Women in Civil Society
Prior to the mid 19th century, women were excluded from civil society. This is a product of the patriarchal power in the family, one that has directly translated into the belief that women are naturally inferior to men (Alexander 2006). Women were thought to possess fundamentally different qualities, such as being weaker, more emotional, and their role was exclusive to the domestic sphere. These are considered primordial traits, traits that are innate to women and dictate their position in society, or rather that their position should remain outside of society and remain within the home. It is for this reason that many elections took place before the 19th amendment was passed and women were given the right to vote. Anti-suffragists argued that women did not want to vote, and that their position within the household consumed enough of their time and energy that they did not want to stay updated on politics, while others argued that women lacked the mental capacity to be an informed voter (Lange 2015). The suffrage movement represents a certain version of civil society that exists within a certain time and place, one that has changed as members of civil society have altered their perceptions of what qualities are necessary to be a member of civil society.

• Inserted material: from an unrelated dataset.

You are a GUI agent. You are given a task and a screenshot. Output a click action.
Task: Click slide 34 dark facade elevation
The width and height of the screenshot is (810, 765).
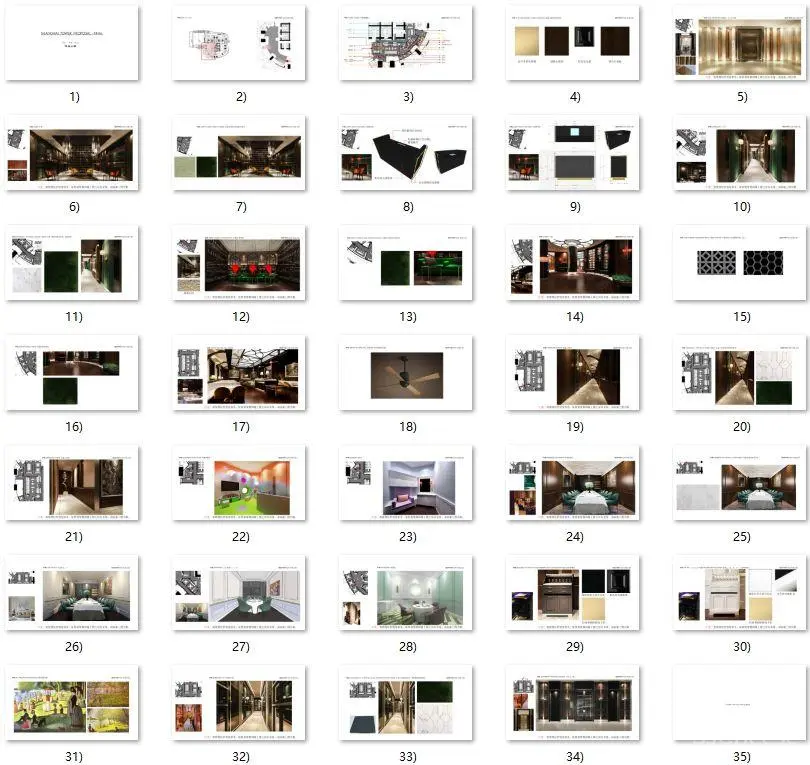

The suffrage movement marks an important moment in the history of civil society as it serves as a documentation of the first step to integrating women within civil society and a change in what qualities are deemed necessary to be a member. Women organized marches, utilizing communicative institutions to garner support for change and the revision of history, and the 19th amendment followed as a regulatory institution to make women’s exclusion from civil society illegal. Despite the official and legal integration of women into men’s space within the voting booths and in the broader civil society, it has taken years for familiarity to follow. Alexander writes, “Long term presence in the essentialized place can cleanse and purify primordial qualities, allowing what were once considered fundamentally different characteristics to be seen, instead, as variation on a common theme” (Alexander 2006) Over time, men have mentally adjusted to women’s involvement in civil society, and they generally see the differences between men and women to be far less significant. Rather than possessing fundamentally different characteristics, men and women vary merely by genitalia, and as time progresses even this variation has been contested.
Alexander, Jeffery. 2006. The Civil Sphere. Oxford University Press.
Kreps, Donna. 2020. “Why the History and Significance of Women’s Suffrage Matters Today” Talk to Tucker. August 27. Retrieved March 1 2023
Lange, Allison. 2015. “National Association Opposed to Woman Suffrage” Crusade For the Vote. Retrieved March 1 2023.